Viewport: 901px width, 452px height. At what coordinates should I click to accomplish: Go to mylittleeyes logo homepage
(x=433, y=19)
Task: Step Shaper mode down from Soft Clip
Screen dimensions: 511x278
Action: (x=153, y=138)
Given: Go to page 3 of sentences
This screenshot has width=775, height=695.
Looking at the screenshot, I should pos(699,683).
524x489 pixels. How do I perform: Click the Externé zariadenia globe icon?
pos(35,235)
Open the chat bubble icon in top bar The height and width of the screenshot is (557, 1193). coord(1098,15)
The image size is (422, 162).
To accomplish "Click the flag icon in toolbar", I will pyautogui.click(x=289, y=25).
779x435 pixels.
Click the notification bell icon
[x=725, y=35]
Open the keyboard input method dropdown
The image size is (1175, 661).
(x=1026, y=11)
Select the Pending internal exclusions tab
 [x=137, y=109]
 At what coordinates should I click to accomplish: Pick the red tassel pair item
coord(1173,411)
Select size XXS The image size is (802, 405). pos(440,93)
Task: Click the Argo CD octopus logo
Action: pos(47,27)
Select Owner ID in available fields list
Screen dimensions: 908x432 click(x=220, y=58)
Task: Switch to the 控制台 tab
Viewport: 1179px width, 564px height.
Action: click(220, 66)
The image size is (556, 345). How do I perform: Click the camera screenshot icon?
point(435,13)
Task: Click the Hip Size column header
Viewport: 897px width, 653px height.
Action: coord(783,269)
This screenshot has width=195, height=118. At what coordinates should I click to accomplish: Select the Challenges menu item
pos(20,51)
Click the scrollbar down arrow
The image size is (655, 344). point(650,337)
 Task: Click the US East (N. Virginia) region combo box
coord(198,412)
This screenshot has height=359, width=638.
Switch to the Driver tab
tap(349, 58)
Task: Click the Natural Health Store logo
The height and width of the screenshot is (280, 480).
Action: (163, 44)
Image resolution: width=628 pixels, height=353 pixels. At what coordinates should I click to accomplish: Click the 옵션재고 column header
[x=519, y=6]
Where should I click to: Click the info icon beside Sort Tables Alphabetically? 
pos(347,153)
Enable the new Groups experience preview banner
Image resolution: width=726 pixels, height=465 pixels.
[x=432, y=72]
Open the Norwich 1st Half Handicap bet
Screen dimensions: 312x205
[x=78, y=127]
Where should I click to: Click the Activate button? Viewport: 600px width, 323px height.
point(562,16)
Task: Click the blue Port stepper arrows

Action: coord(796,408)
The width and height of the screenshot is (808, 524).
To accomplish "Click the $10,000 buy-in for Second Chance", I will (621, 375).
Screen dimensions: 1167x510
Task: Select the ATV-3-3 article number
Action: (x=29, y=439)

» **DESCRIPTION OF THE TASK**
Generate an exact reproduction of all entries.

» **EXERCISE OUTPUT**
Viewport: 901px width, 452px height. At what coordinates should I click to accomplish: Go to mylittleeyes logo homepage
(x=433, y=19)
Task: Step Shaper mode down from Soft Clip
Screen dimensions: 511x278
Action: (x=153, y=138)
Given: Go to page 3 of sentences
This screenshot has width=775, height=695.
Looking at the screenshot, I should pos(699,683).
524x489 pixels. How do I perform: Click the Externé zariadenia globe icon?
pos(35,235)
Open the chat bubble icon in top bar The height and width of the screenshot is (557, 1193). coord(1098,15)
The image size is (422, 162).
To accomplish "Click the flag icon in toolbar", I will pyautogui.click(x=289, y=25).
779x435 pixels.
Click the notification bell icon
[x=725, y=35]
Open the keyboard input method dropdown
The image size is (1175, 661).
(x=1026, y=11)
Select the Pending internal exclusions tab
 [x=137, y=109]
 At what coordinates should I click to accomplish: Pick the red tassel pair item
coord(1173,411)
Select size XXS The image size is (802, 405). pos(440,93)
Task: Click the Argo CD octopus logo
Action: pos(47,27)
Select Owner ID in available fields list
Screen dimensions: 908x432 click(x=220, y=58)
Task: Switch to the 控制台 tab
Viewport: 1179px width, 564px height.
Action: click(220, 66)
The image size is (556, 345). How do I perform: Click the camera screenshot icon?
point(435,13)
Task: Click the Hip Size column header
Viewport: 897px width, 653px height.
Action: coord(783,269)
This screenshot has width=195, height=118. At what coordinates should I click to accomplish: Select the Challenges menu item
pos(20,51)
Click the scrollbar down arrow
The image size is (655, 344). point(650,337)
 Task: Click the US East (N. Virginia) region combo box
coord(198,412)
This screenshot has height=359, width=638.
Switch to the Driver tab
tap(349, 58)
Task: Click the Natural Health Store logo
The height and width of the screenshot is (280, 480).
Action: (163, 44)
Image resolution: width=628 pixels, height=353 pixels. At what coordinates should I click to accomplish: Click the 옵션재고 column header
[x=519, y=6]
Where should I click to: Click the info icon beside Sort Tables Alphabetically? 
pos(347,153)
Enable the new Groups experience preview banner
Image resolution: width=726 pixels, height=465 pixels.
[x=432, y=72]
Open the Norwich 1st Half Handicap bet
Screen dimensions: 312x205
[x=78, y=127]
Where should I click to: Click the Activate button? Viewport: 600px width, 323px height.
point(562,16)
Task: Click the blue Port stepper arrows

Action: coord(796,408)
The width and height of the screenshot is (808, 524).
To accomplish "Click the $10,000 buy-in for Second Chance", I will (621, 375).
Screen dimensions: 1167x510
Task: Select the ATV-3-3 article number
Action: (x=29, y=439)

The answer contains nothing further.